** Excerpted data follows **

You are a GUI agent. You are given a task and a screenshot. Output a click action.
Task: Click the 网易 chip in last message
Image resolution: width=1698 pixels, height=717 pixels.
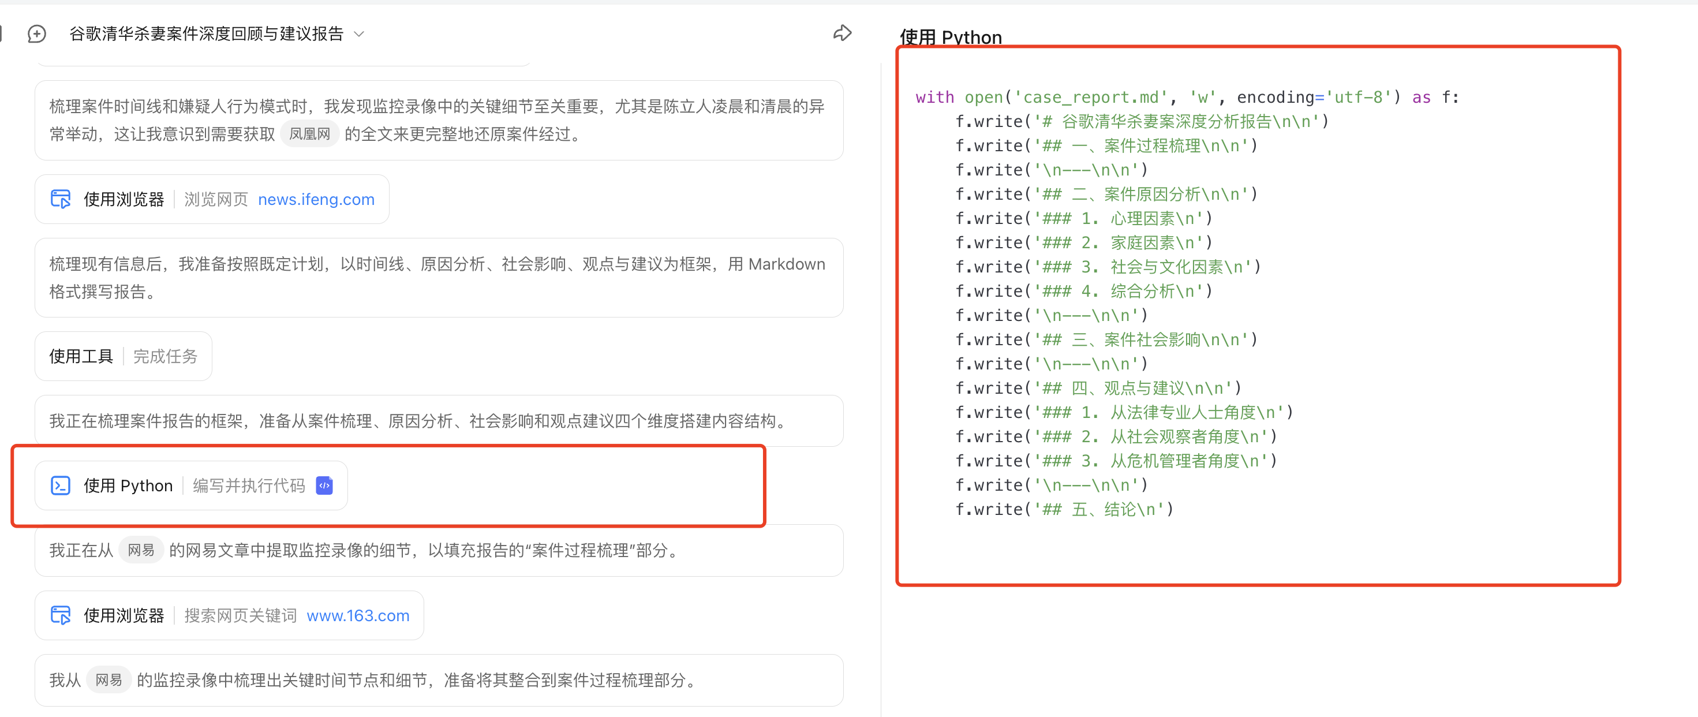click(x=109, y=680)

** End of Excerpted data **
** Excerpted data follows **

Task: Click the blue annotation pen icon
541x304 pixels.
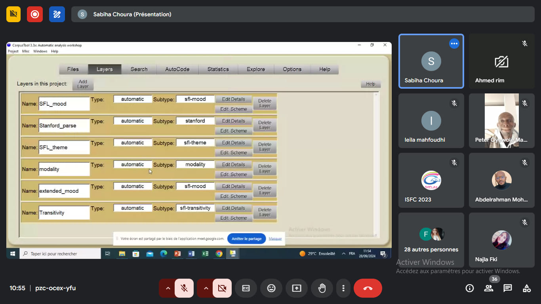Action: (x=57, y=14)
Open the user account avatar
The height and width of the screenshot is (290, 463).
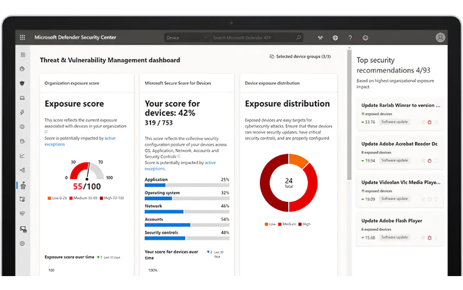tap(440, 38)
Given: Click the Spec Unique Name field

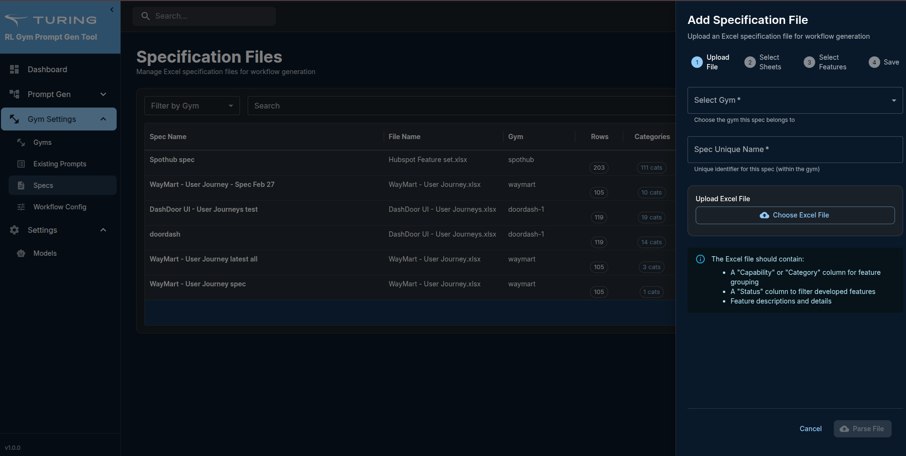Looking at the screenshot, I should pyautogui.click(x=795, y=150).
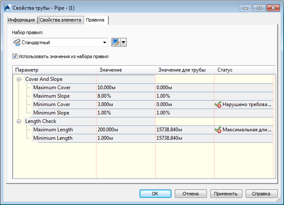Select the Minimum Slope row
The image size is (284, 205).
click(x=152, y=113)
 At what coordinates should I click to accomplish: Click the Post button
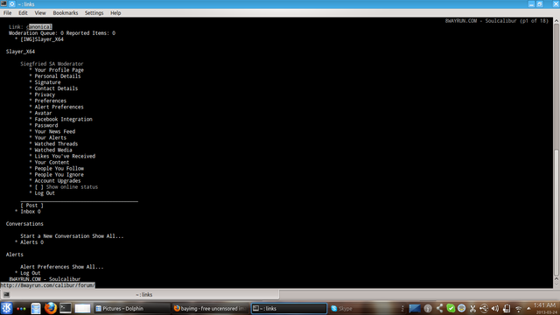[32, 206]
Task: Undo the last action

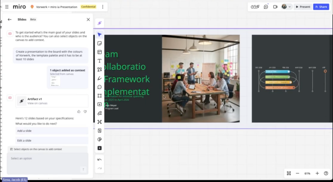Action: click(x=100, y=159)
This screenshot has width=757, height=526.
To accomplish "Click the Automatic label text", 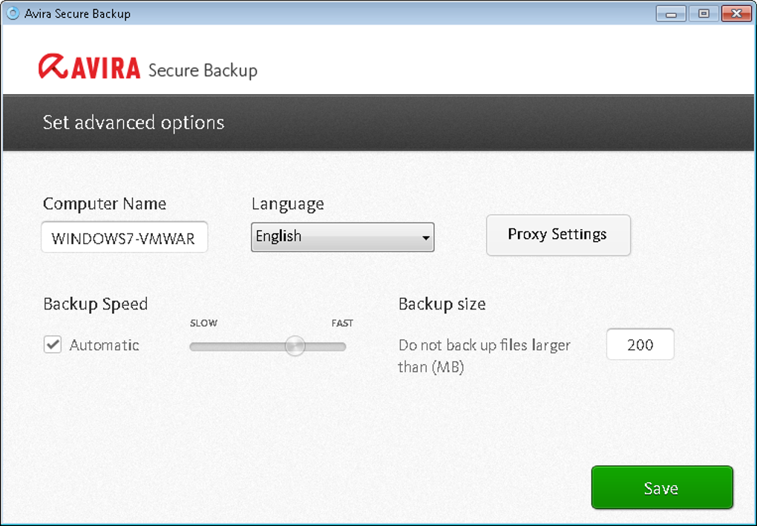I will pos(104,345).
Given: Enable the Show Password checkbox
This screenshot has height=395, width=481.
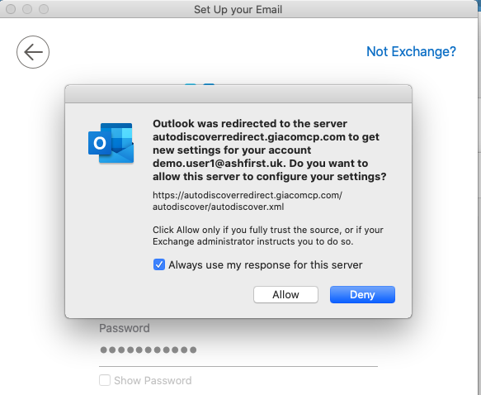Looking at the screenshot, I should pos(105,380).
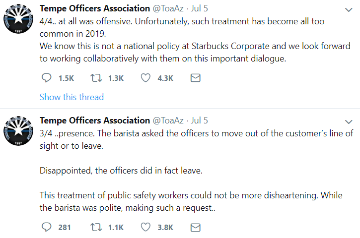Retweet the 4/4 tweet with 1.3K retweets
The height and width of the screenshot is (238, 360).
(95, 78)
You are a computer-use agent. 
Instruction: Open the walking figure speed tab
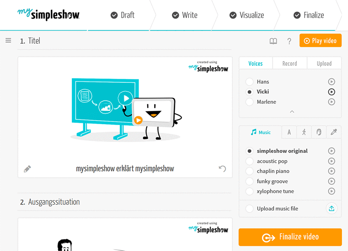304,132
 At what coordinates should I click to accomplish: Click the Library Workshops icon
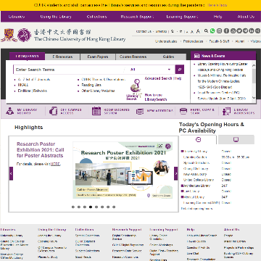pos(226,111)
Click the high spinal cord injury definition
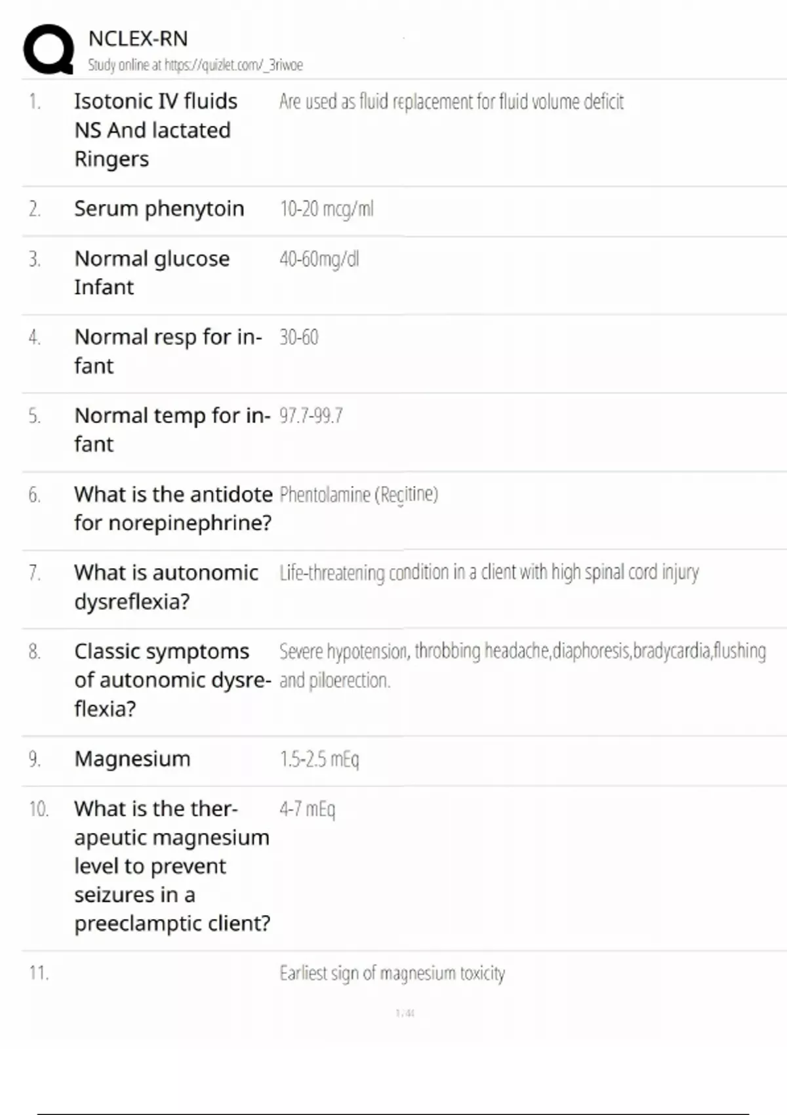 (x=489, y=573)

** End of Excerpted data **

**What needs to be done**
Scan the material above for the string "agent", returning each line that contains it.

**Task solution**
You are a GUI agent. You are given a task and a screenshot. Output a click action.
You are a computer-use agent. 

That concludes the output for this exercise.